Il contribuente può contestare una pretesa tributaria anche in sede di impugnazione della cartella emessa sulla base delle sue dichiarazioni: purché ovviamente tale cartella costituisca il primo atto con cui la pretesa viene portata a conoscenza dei contribuente. E non è affatto necessario che il contribuente versi quanto chiesto in cartella e quindi presenti domanda di rimborso, impugnando il silenzio-rigetto.
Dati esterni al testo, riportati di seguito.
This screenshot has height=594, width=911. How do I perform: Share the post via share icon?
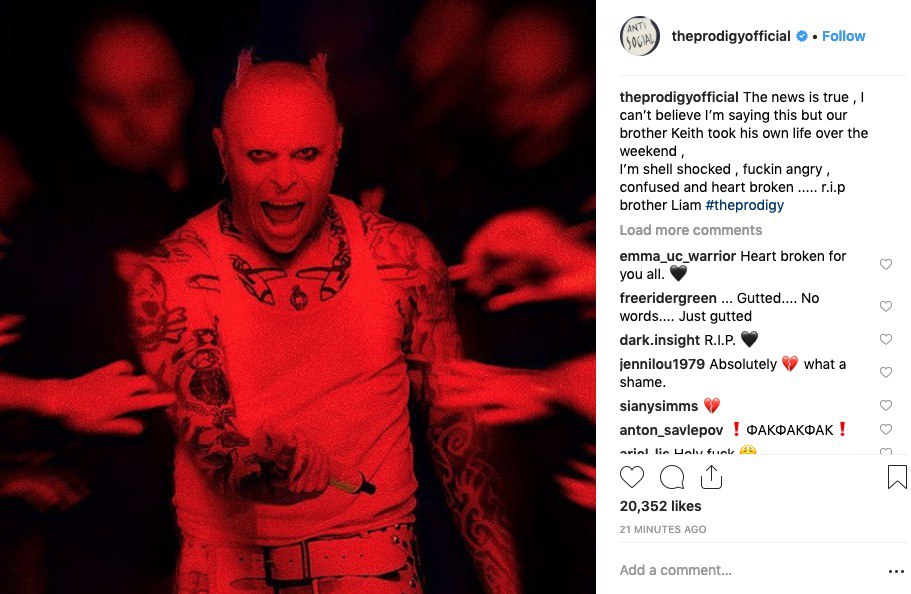711,477
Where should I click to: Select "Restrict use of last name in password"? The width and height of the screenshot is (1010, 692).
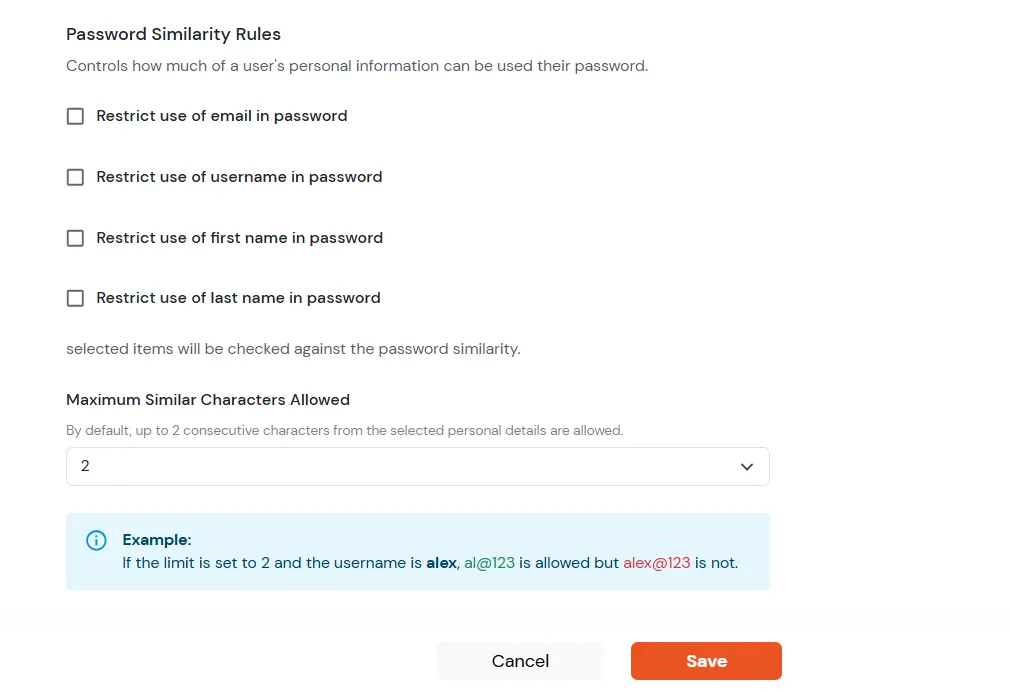[75, 298]
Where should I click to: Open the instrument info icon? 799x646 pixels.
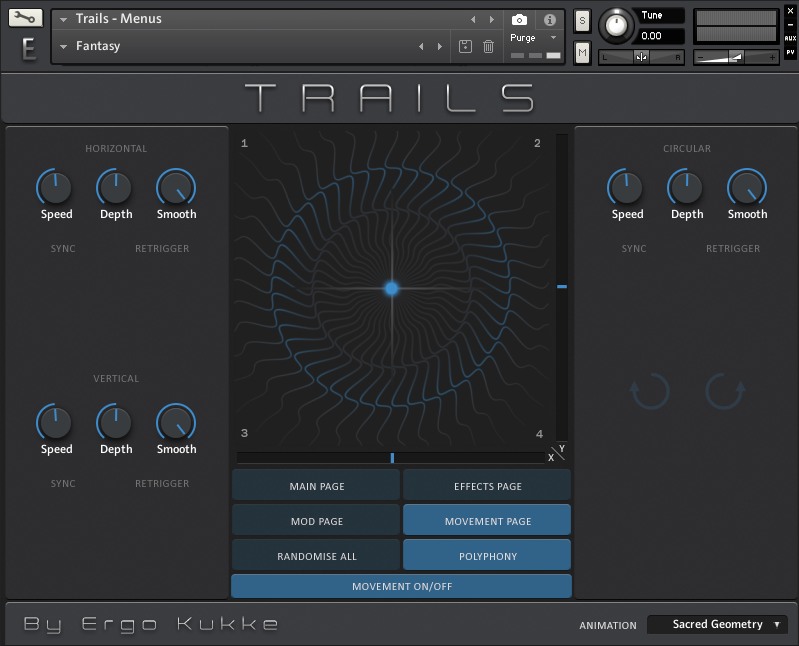[x=549, y=19]
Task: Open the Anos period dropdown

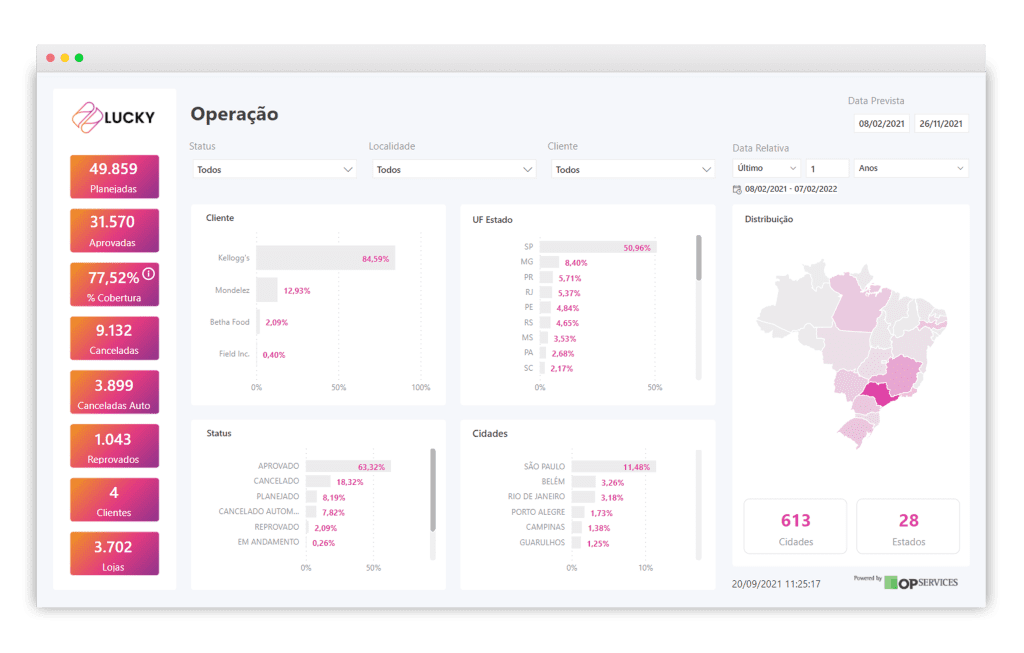Action: (910, 168)
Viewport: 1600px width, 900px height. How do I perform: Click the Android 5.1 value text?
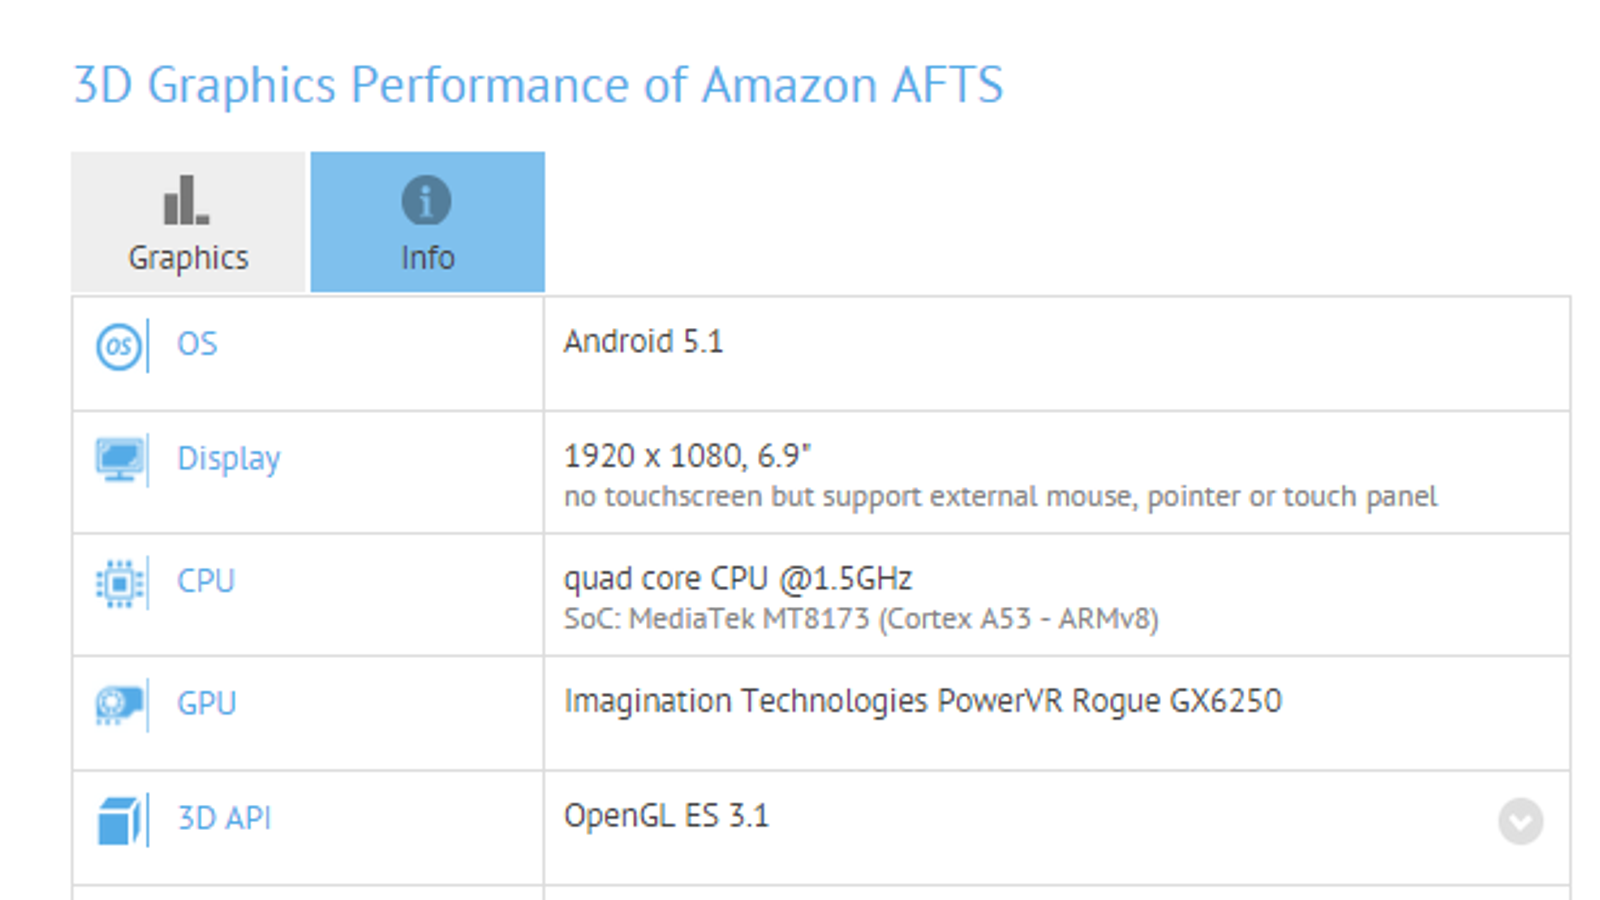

La Corte di Cassazione era stata chiamata ad esprimersi dopo che le Commissioni Tributarie, provinciale e regionale, avevano respinto ricorso ed appello di un professionista che sosteneva il non assoggettamento ad IRAP dei suoi redditi professionali relativi all'attività svolta nell'anno 2003.

Il motivo dei due rigetti consisteva nella circostanza che la contestazione del professionista era rivolta contro la cartella esattoriale emessa a seguito della denuncia dei redditi presentata dal contribuente stesso.

Con l'ordinanza numero 4003 del 19 febbraio 2013 i giudici di piazza Cavour hanno ricordato che già con la sentenza numero 9872 del 5 maggio 2011, la Corte di Cassazione ha affermato che il contribuente può contestare, anche emendando le dichiarazioni presentate all'Amministrazione finanziaria, l'atto impositivo che lo assoggetti ad oneri diversi e più gravosi di quelli che, per legge, devono restare a suo carico; e tale contestazione deve farla proprio impugnando la cartella esattoriale, non essendogli consentito di esercitare l'azione di rimborso dopo il pagamento della cartella.

Infatti, in difetto di impugnazione della cartella, risulta precluso il rimborso previsto dall'articolo 38 del DPR 29 settembre 1973, numero 602.